A security vulnerability report went roughly like this:

An attacker can leverage a write-what-were vulnerability to bypass ASLR. For demonstration purposes, assume that the attached DLL is present in the process. (In practice, the attacker would rely on some other DLL in the process, but we use the attached DLL for concreteness.) First, use the write-what-where vulnerability to build a ROP payload that targets gadgets in the attached DLL. Those gadgets can then use ⟦technique⟧ to locate the address of kernel32¹ and call functions in it.

The finder noted that the attached DLL is a stand-in for some other well-known DLL, but since those well-known DLLs are serviced regularly, the gadget locations change from build to build and would not be reliable in a proof of concept demonstration.

While the finder’s technique for locating the address of kernel32 is quite clever, this is a case of starting on the other side of the airtight hatchway: In order to build the ROP payload, you need to know the address of the attached DLL. in other words, you have to have already bypassed ASLR!

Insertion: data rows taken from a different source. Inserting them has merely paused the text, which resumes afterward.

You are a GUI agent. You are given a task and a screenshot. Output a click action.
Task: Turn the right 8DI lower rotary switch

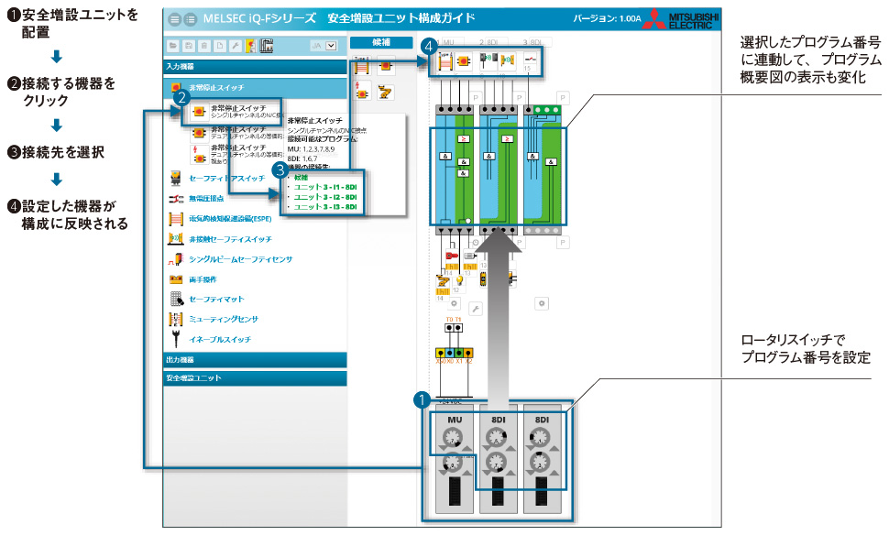[543, 461]
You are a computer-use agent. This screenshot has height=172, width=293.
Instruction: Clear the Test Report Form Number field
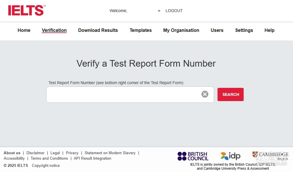[205, 94]

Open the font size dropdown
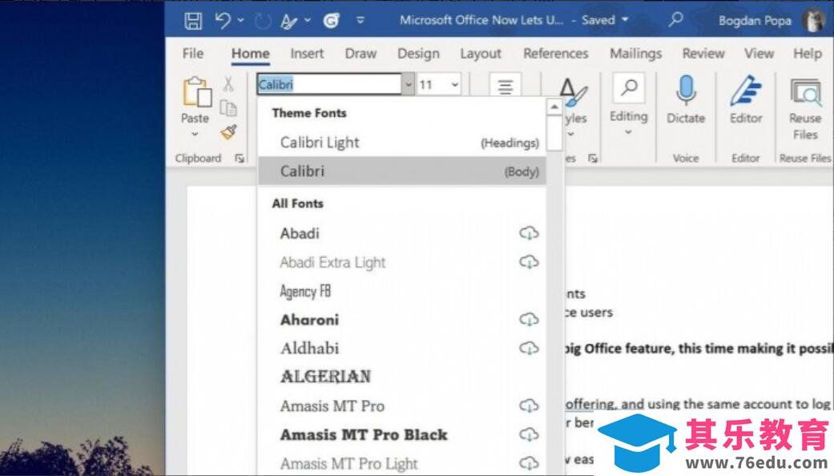[453, 83]
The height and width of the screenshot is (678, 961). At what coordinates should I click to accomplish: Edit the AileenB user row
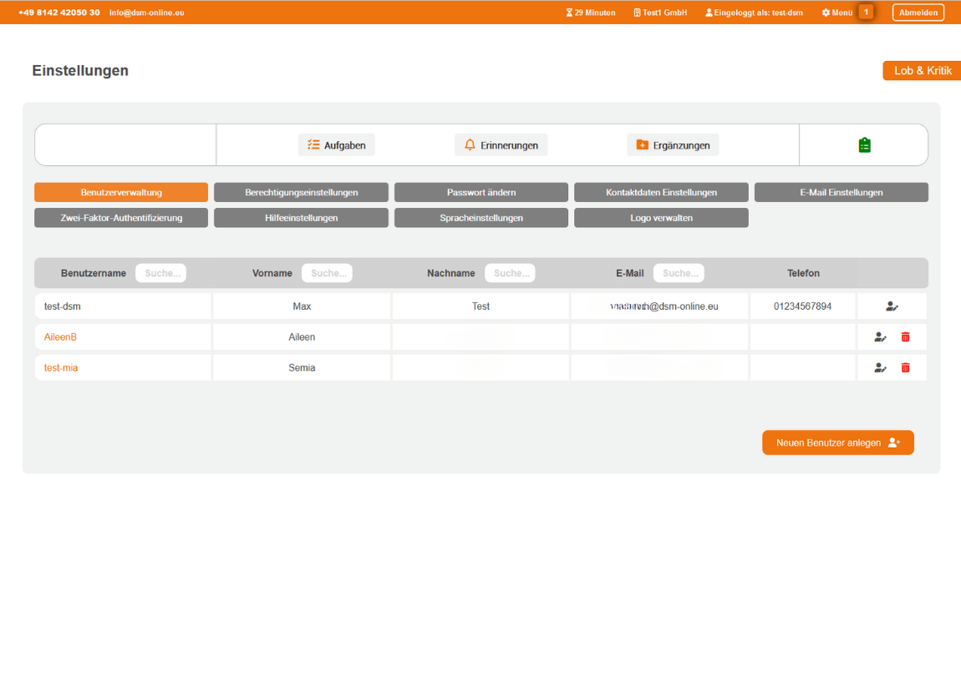point(880,337)
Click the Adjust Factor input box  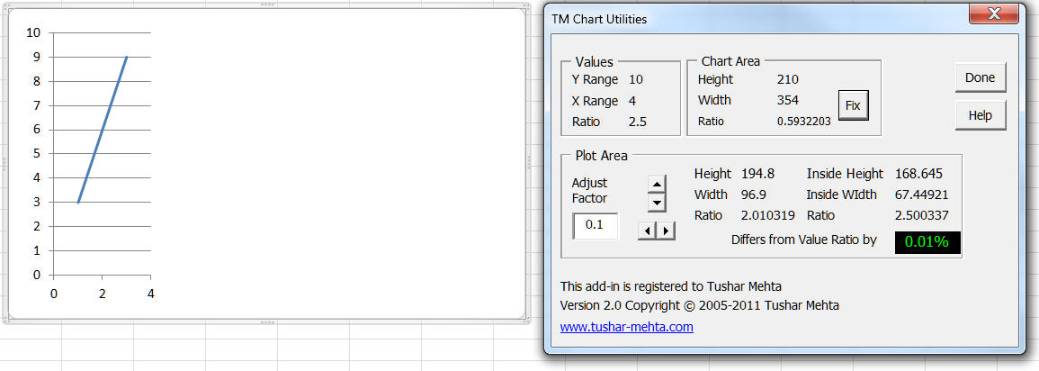[596, 225]
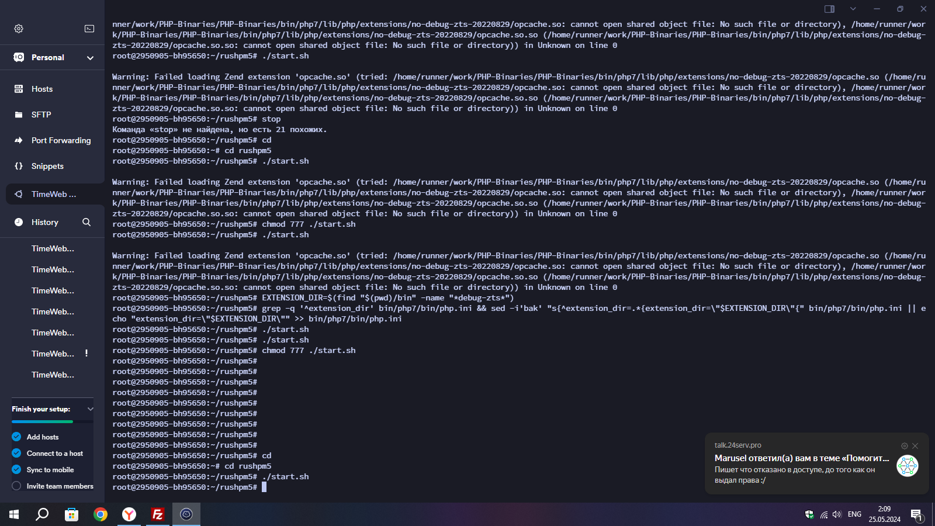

This vulnerability report is basically saying, “If you have bypassed ASLR, then you can bypass more ASLR.” While this is true, it’s also not a particularly interesting statement. After all, you could just repeat the initial ASLR bypass to get more ASLR bypass rather than looking for a new ASLR bypass.

Bonus reading: A quick introduction to return address protection technologies, a defense which makes it harder for ROP attacks to succeed.

¹ Actually, the finder submitted at least eight versions of this report, just substituting other DLL names for “kernel32”.